En estos días he tenido la fortuna de volver a leer un libro taurino que, en su momento, me pareció aleccionador y realmente emotivo. Su lectura, lo confieso, engancha; su autor, al poner el alma en su cometido, así lo supo lograr. Se trata de CÚBRELO DE LUCES, la historia en la que, Alaín Montcuquiol, se retrata a si mismo y, a su vez, biografía a su hermano con una nitidez extraordinaria. Da gusto pasearse por la vida y obra del mejor torero que ha dado Francia, precisamente, de un hombre que su madre lo alumbró en Alemania. Curiosa la historia.
Alaín cuenta, a lo largo de sus más de doscientas páginas, las peripecias que tuvo que sortear cuando quiso ser torero; su desengaño al ver que no pudo ser y, como eclosión fantástica, lo que resultó ser su tremenda alegría al comprobar que, su hermano, pudo hacer realidad lo que era su sueño: SER TORERO.
Este hombre, con su narrativa particular, nos pasea por el Madrid taurino de los años sesenta y setenta; reverdece viejos laureles en el alma de todos los que pudimos vivir aquellos años y, sin duda alguna, gracias a la pluma de Alain, nos adentra en el corazón del propio taurinismo y, sus vivencias, quedan grabadas para siempre en la mente y corazón de cuantos sentimos los devenires de esta fiesta singular que, como en el caso de este torero francés, quedó prendado con la magia taurina.

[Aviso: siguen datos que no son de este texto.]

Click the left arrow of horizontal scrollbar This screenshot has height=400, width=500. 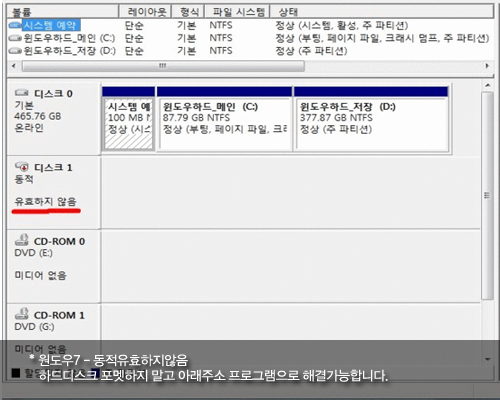pos(14,66)
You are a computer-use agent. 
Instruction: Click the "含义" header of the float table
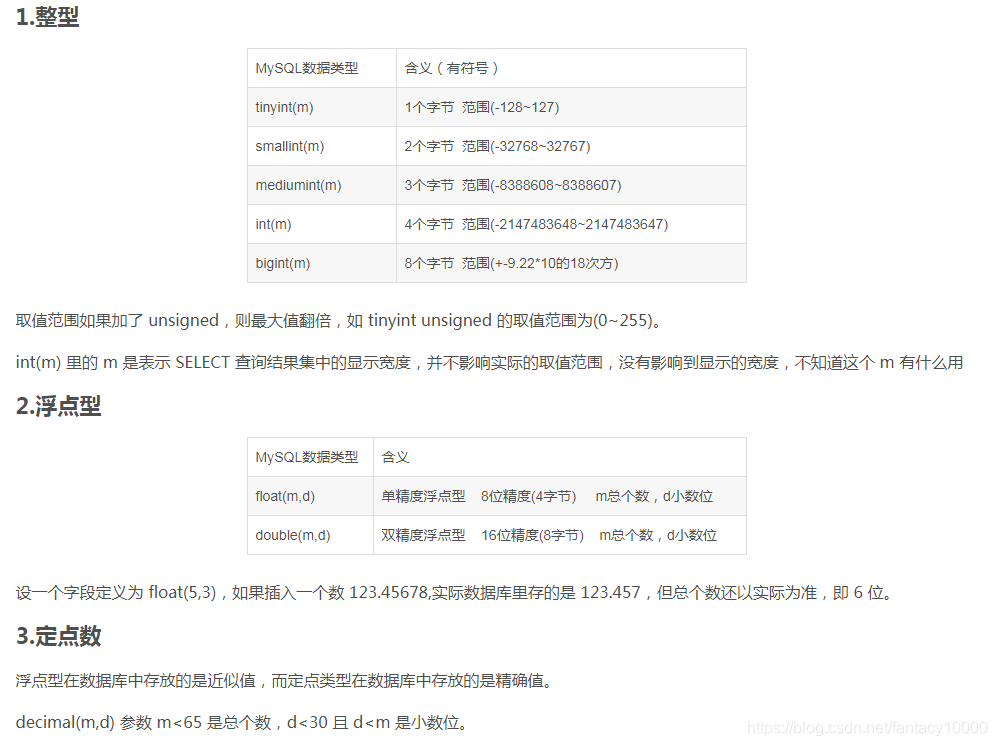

Christian Montcuoquiol no fue un torero cualquiera; durante sus años como matador de toros supo competir con todos los de su época, alcanzando, como era palpable, la condición de torero importantísimo, siempre, en reñida competencia con los astros de la toreria mundial. Nimeño II, que así se denominaba el francés, logró cotas inimaginables para un torero francés de aquella época; sin lugar a dudas, Chistian, abrió de par en par las puertas de la ilusión de tantos chavales franceses que, gracias a sus éxitos, a sus triunfos singulares, enardeció a la afición de su país, ante todo, para que a lo largo de estos años nacieran tantos valores como ha demostrado la afición vecina.
CÚBRELO DE LUCES, el libro, no es otra cosa que un bellísimo homenaje en el que, Alaín, ofrece en memoria de su hermano, como explico, el diestro francés de mayor repercusión por todo el mundo taurino. Si en España logró la rotundidad del éxito, en todo el continente Hispano, resultó ser ídolo admirado, de forma concreta en México, habiendo paseado sus éxitos por todos los países de habla hispana. Son infinidad las anécdotas que nos relata Alaín de las que, con fortuna para él, pudo ser el testigo de excepción de una carrera plagada de éxitos. Nimeño II, como nos explica su hermano, resultó ser un torero de raza; un hombre apasionado en su quehacer que, su única razón de ser, como se comprobó, era ser torero. Quiénes tuvimos la fortuna de verle, lógicamente, pudimos admirarle y, refrendar, ante todo, las vivencias e ilusiones que su hermano nos relata en dichas páginas.
Posiblemente, Nimeño II, gracias a su profesión, pudo salir del ostracismo en el que estaba sumida su vida; privaciones de todo tipo, amén de otros sinsabores que, Alaín, tuvo que soportar en su quimera por ser torero; pero más que todo el beneficio crematístico que pudiera soñar este torero, sus metas, resultaron ser las de un torero que, pudo más su afición, que todo el dinero del mundo. Para ser torero consagró su vida este francés singular; era, como se sabe, su única meta. Su cuerpo estaba lacerado por innumerables cornadas; pero ninguna hizo mella en el cuerpo y corazón de Nimeño II; sólo aquel maldito toro en Arlés, acabó con sus ilusiones. Por supuesto que, no era una cornada puesto que, de las mismas, siempre salía victorioso; resultó ser una lesión de vértebras las que se produjo en la brutal caída tras una cogida espeluznante. Luchó Nimeño II sin denuedo por recuperarse; hizo incluso el milagro de recuperar al hombre; pero él quería más, mucho más, como era lograr que el torero que llevaba dentro, pudiera volver a pisar la arena de una plaza de toros. No pudo ser y, tras unos años de calvario, decidió ponerle fin a su vida, algo que respetamos.
Gracias, Alaín, por recordarnos, por inmortalizar en las páginas de un libro, justamente, al torero más grande que ha dado Francia en toda la historia taurina de este singular país. Nimeño II lo dio todo, justamente, hasta que un toro maldito truncó sus ilusiones y, como se demostró, su vida toda. Se marchó Nimeño II a un mundo mejor porque, en este, ya no le quedaban ilusiones ni sueños y, como diría el poeta, ¿qué es un hombre sin un sueño?